The BBC persuaded Joey to try becoming a social media personality for a week and hooked her up with an existing social media star named Glamour Pam who gave her tips on what she needed to do. (There was some controversy when the BBC blurred images of Glamour Pam’s cleavage in some shots for fear of offending viewers in some of the countries where the show would be seen.)

During the week Joey reflects on her changing moods and the effect that pressure to get ‘likes’ had on her own self-image and how she felt herself changing. These reflections are interspersed with the views of experts on social media and the effects it has on people. The main problem is that it feeds the need for people to constantly get validation of their worth from people they don’t even know but who know them only from their online presence. This puts pressure on them to conform to others’ expectations of them, and this can result in them losing their sense of self and not knowing who they are. The Washington Post has a long article about Bailey Richardson, one of Instagram’s original employees, who quit the company and deleted her account after becoming disillusioned when she saw what it had become.

The world of so-called social media influencers is a strange one where they leverage the number of followers to promote various products, events, and people. Now there is another controversy over so-called ‘blackfishing’ where white influencers try to pass themselves off as black

At first glance, Emma Hallberg’s Instagram page looks like that of any other young, pretty social-media influencer of a certain age. Most of her photos are selfies, and nearly all of them see Hallberg pouting provocatively at the camera. In one photo, Hallberg poses in a neon green bodycon dress-her curvy figure, tan skin, and long, straight dark hair clearly the focus. “Neon colors always makes [sic] you look summer tanned,” the caption reads. In another photo, Hallberg crouches in front of a mirror, decked out in in a tube top, jeans, and thigh-high boots from Cardi B-endorsed clothing line Fashion Nova. Her caption, fittingly, seems to have been ripped straight from the Bronx rapper’s own Instagram page: “I could buy designer but this @fashionnova fit !”

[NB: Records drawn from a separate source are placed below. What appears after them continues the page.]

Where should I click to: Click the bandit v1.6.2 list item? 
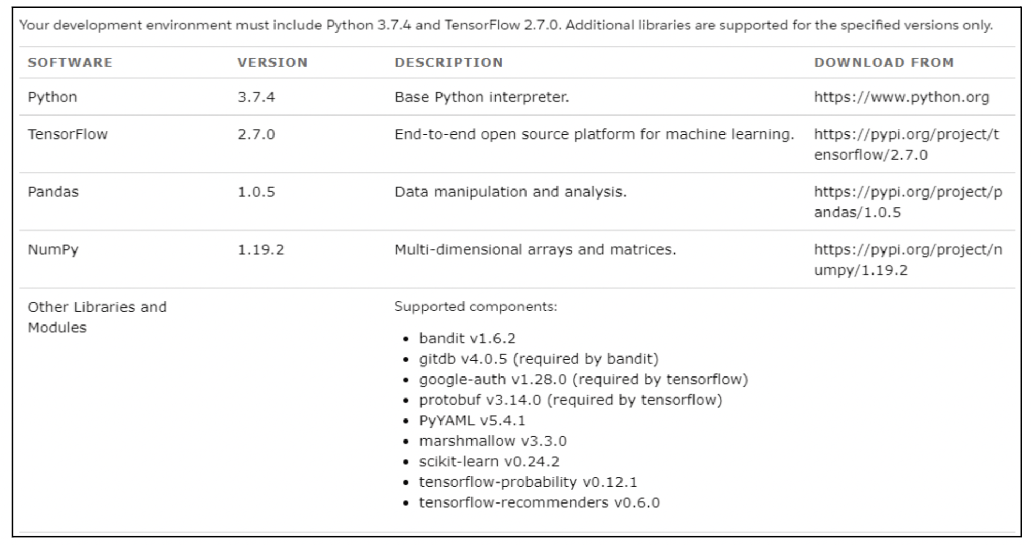467,338
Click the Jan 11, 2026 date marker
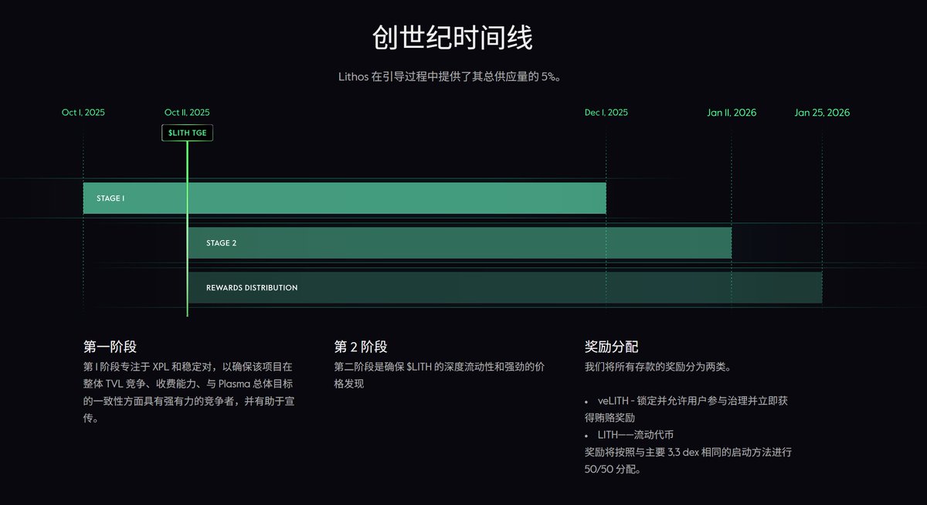Screen dimensions: 927x505 point(732,113)
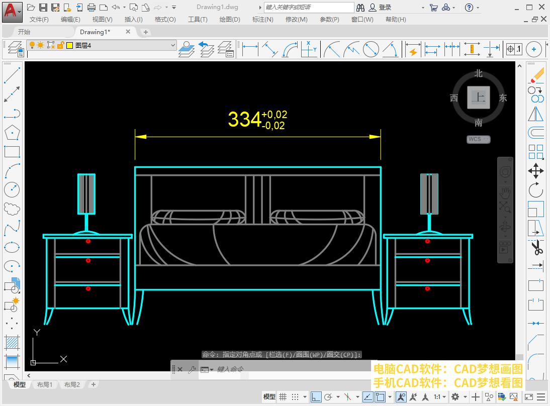Click the yellow layer color swatch
Screen dimensions: 550x406
[69, 45]
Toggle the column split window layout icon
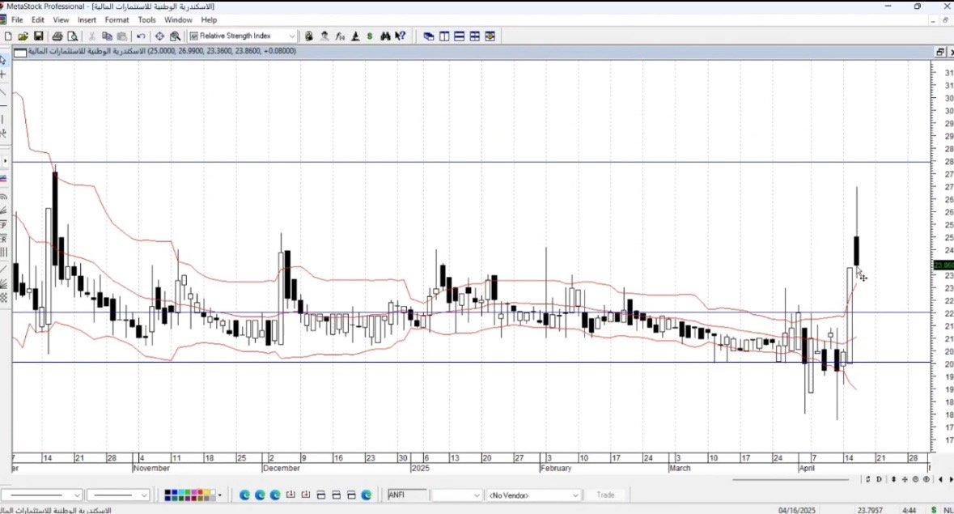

There’s just one catch: Hallberg, despite Instagram evidence to the contrary, is white.

Hallberg is merely one of many white or white-passing women on Instagram who’ve gained attention in recent weeks for their controversial styling that mimics the skin tone, hair, and aesthetic of many black women, and their unwillingness to be transparent about their non-black heritage-a practice dubbed “blackfishing” on social media. Most of these white women have significant Instagram followings, and most of them feel immune to criticisms of cultural appropriation-at least until a controversial Twitter thread called them out last week.

Brzotowska and Hallberg are hardly the only women on Instagram engaging in “blackfishing,” or at the very least, behavior veering into cultural-appropriation territory. A slew of equally white women with similarly large followings were also named in the viral Twitter thread.

Most of these white women seem to feel no remorse over posing as black, or exploiting elements of black culture for aesthetics and Instagram clout.

I wrote recently about Clarence King who in the late 19th century lived a double life as a prominent white geologist as well as a black Pullman porter. But there is a world of difference between pretending to be black because he felt that it was the only way to marry the woman he loved, and pretending to be black in order to improve your ranking in the social media influencer world.

Comments

  1. seachange says

    I’m a stupid white person.

    My hair is colored deep blue and the only shampoo/conditioner/gloss I have found that is gentle on my hair and that also keeps the color is by Organix. Organix is an African-American owned company. I hadn’t known it was, but boy do I know this now. From everybody.

    Well, too bad, everybody. It’s available for sale generally, and I’m gonna buy and use their products and continue to have hair that’s awesomely pretty.